The Protestant inheritance [of sola scriptura] has led later writers to assume that for other religions too the scripture must represent the authoritative core of belief. As the West encountered other faiths during the age of imperialism, scholars published anthologies of thew world’s sacred texts, which set the scriptures of all the great faiths alongside on another. Such efforts made the fundamental assumption that to know a scripture was to understand the religion – although often editors had to struggle to find texts that played the same role in particular faiths that the Bible did in Christianity or Judaism. It was only after encounters with Christians that Hindus decided that the Bhagavad Gita offered a succinct description of their own faith, a counterpart to the New Testaments so freely distributed by missionaries. When Robert Ballou published his World Bible in 1944, he claimed to offer “the gist of each of the world’s eight most influential religious faiths, as revealed by their basic scriptures.”

But do scriptures, any scripture, contain the “gist” or kernel of any religion?

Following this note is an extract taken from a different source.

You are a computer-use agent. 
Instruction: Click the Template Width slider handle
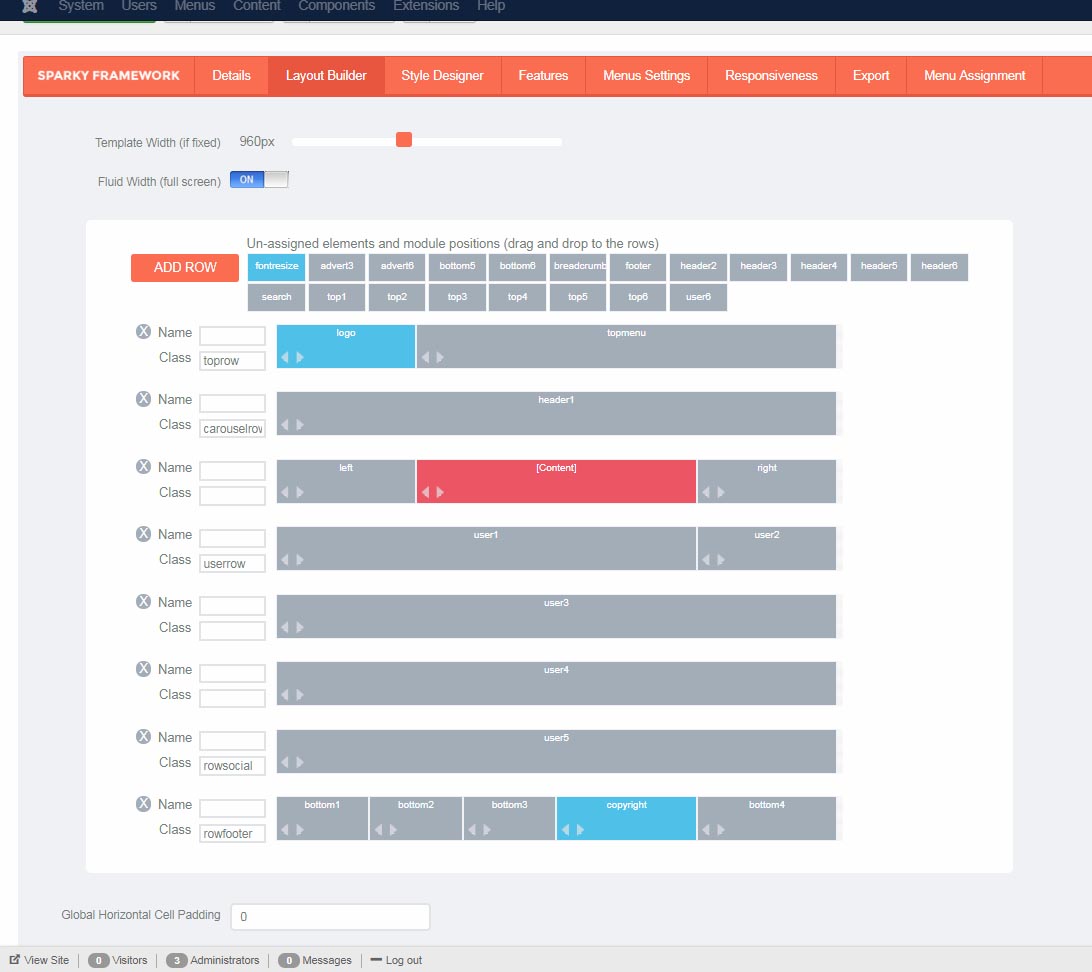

One can make such an argument, and the compilers of such anthologies did. But they had a highly subjective view of what that gist might be, and what it “revealed.” Most editors carefully selected and stressed passages that, in their opinion, showed the religions at their ethical and even mystical best, suggesting that members of all faiths could unite in these common goals, whatever their petty differences of ritual or custom. In practice, all the world’s faiths seemed to become varieties of liberal Protestantism.[!!!]

However noble such an interpretation, it has little connection with the ordinary lived reality of any religious tradition, which is so thoroughly conditioned by its particular historical experience and cultural background.

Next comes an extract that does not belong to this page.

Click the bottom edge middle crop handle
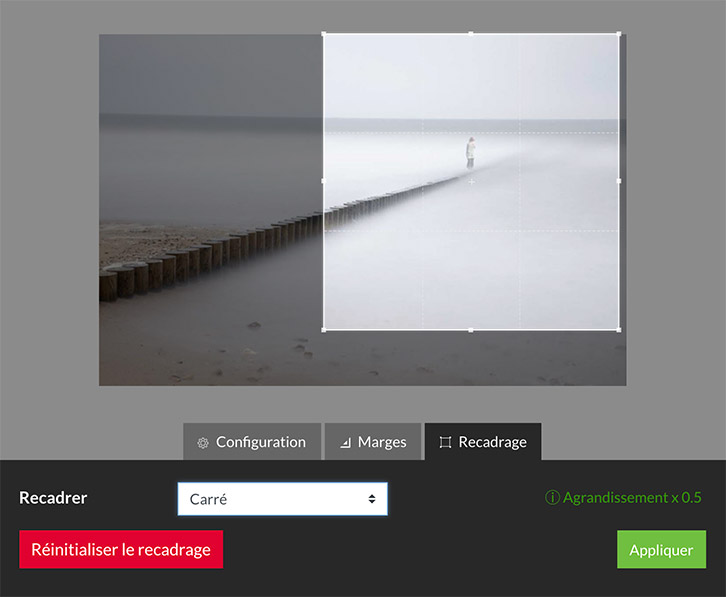(x=471, y=329)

-Philip Jenkins, Laying Down the Sword, ch.11

He goes on to imagine an alien learning the Bible thoroughly, then visiting the earth and trying to make sense out of a Catholic mass in Chicago, a Quaker meeting in London, a pilgrimage in the Philippines and (I’ll add) a Texas megachurch. How completely baffling that would be!

This all sounds remarkably similar to how European colonialism forced African nations to define their borders with a Sharpie – just like us, lest we grab anything that wasn’t clearly marked.

In many ways, this is the same challenge we have reading the Koran. Across the world, the local culture frequently trumps theology proper. Tribal loyalties and traditions often take precedence or strongly shape interpretation. As it turns out, learning to love, understand, or at least live with your neighbor requires many, many things – a fundamental understanding of their religion being just one piece of the puzzle, albeit a very important piece.